## [Description of the task]
The lines from the start of the data up to and including the one with "Narben (702, 2463)" should be returned exactly, and nothing else.

(Saved entries)
>>>>
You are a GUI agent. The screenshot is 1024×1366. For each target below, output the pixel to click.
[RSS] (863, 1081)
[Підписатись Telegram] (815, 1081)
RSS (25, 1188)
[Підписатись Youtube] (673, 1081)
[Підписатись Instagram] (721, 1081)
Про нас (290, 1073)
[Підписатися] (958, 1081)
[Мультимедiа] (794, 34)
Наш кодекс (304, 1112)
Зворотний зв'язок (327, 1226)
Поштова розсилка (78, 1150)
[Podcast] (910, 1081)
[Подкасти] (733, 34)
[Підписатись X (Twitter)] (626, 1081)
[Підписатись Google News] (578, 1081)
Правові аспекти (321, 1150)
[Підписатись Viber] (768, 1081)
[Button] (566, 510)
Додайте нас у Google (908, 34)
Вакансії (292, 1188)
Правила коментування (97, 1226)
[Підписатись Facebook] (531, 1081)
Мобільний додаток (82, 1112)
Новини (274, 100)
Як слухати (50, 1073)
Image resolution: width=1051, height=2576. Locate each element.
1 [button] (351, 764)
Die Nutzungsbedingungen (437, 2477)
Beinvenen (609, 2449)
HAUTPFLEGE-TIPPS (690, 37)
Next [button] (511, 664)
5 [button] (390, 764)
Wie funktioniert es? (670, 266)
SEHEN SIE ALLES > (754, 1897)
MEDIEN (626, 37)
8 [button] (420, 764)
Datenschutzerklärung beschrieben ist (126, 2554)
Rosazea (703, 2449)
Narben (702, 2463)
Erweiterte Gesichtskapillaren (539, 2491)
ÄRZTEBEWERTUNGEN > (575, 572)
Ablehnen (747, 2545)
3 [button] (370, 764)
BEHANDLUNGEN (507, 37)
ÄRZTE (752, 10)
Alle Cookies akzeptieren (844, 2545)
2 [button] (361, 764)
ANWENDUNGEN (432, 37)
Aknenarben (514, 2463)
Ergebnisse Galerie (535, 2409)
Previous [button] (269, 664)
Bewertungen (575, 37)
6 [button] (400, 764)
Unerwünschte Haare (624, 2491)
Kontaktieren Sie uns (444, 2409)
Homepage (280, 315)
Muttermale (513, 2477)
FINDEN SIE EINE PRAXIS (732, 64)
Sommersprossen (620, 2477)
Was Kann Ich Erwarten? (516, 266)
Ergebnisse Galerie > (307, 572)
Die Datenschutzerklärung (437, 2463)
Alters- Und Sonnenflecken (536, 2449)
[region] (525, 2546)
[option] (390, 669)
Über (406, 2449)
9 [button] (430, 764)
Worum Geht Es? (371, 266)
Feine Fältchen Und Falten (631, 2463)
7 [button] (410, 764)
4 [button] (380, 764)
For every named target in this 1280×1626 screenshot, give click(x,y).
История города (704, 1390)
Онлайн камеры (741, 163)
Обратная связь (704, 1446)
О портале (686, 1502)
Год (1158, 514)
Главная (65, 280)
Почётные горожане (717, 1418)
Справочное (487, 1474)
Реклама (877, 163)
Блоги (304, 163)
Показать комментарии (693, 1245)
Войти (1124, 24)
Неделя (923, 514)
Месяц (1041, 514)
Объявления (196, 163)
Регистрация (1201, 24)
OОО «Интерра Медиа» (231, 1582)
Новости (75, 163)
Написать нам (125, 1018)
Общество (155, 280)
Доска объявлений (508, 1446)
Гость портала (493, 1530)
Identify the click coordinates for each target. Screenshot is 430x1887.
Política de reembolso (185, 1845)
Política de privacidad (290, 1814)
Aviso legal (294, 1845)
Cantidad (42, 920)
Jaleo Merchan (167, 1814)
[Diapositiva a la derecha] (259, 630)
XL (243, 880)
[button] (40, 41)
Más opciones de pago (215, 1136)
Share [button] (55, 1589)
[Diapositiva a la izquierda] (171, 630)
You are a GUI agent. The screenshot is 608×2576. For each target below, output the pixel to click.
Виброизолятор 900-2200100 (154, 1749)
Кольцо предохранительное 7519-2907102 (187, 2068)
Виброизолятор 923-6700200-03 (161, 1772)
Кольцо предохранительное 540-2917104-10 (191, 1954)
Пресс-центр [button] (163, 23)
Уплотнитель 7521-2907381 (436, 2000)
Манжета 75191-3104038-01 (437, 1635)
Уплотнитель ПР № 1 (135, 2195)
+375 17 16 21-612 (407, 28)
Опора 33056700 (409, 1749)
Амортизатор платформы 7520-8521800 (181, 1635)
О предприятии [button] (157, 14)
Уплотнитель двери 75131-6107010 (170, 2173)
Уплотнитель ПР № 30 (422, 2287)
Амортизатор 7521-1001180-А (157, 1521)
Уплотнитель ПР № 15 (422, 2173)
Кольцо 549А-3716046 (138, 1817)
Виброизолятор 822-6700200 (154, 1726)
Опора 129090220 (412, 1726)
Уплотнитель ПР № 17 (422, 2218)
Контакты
<<<<
## [Answer to this exercise]
You are a GUI agent. The screenshot is 1024×1366. For each target below, output the pixel to click.
[RSS] (863, 1081)
[Підписатись Telegram] (815, 1081)
RSS (25, 1188)
[Підписатись Youtube] (673, 1081)
[Підписатись Instagram] (721, 1081)
Про нас (290, 1073)
[Підписатися] (958, 1081)
[Мультимедiа] (794, 34)
Наш кодекс (304, 1112)
Зворотний зв'язок (327, 1226)
Поштова розсилка (78, 1150)
[Podcast] (910, 1081)
[Подкасти] (733, 34)
[Підписатись X (Twitter)] (626, 1081)
[Підписатись Google News] (578, 1081)
Правові аспекти (321, 1150)
[Підписатись Viber] (768, 1081)
[Button] (566, 510)
Додайте нас у Google (908, 34)
Вакансії (292, 1188)
Правила коментування (97, 1226)
[Підписатись Facebook] (531, 1081)
Мобільний додаток (82, 1112)
Новини (274, 100)
Як слухати (50, 1073)
Image resolution: width=1051, height=2576. Locate each element.
1 [button] (351, 764)
Die Nutzungsbedingungen (437, 2477)
Beinvenen (609, 2449)
HAUTPFLEGE-TIPPS (690, 37)
Next [button] (511, 664)
5 [button] (390, 764)
Wie funktioniert es? (670, 266)
SEHEN SIE ALLES > (754, 1897)
MEDIEN (626, 37)
8 [button] (420, 764)
Datenschutzerklärung beschrieben ist (126, 2554)
Rosazea (703, 2449)
Narben (702, 2463)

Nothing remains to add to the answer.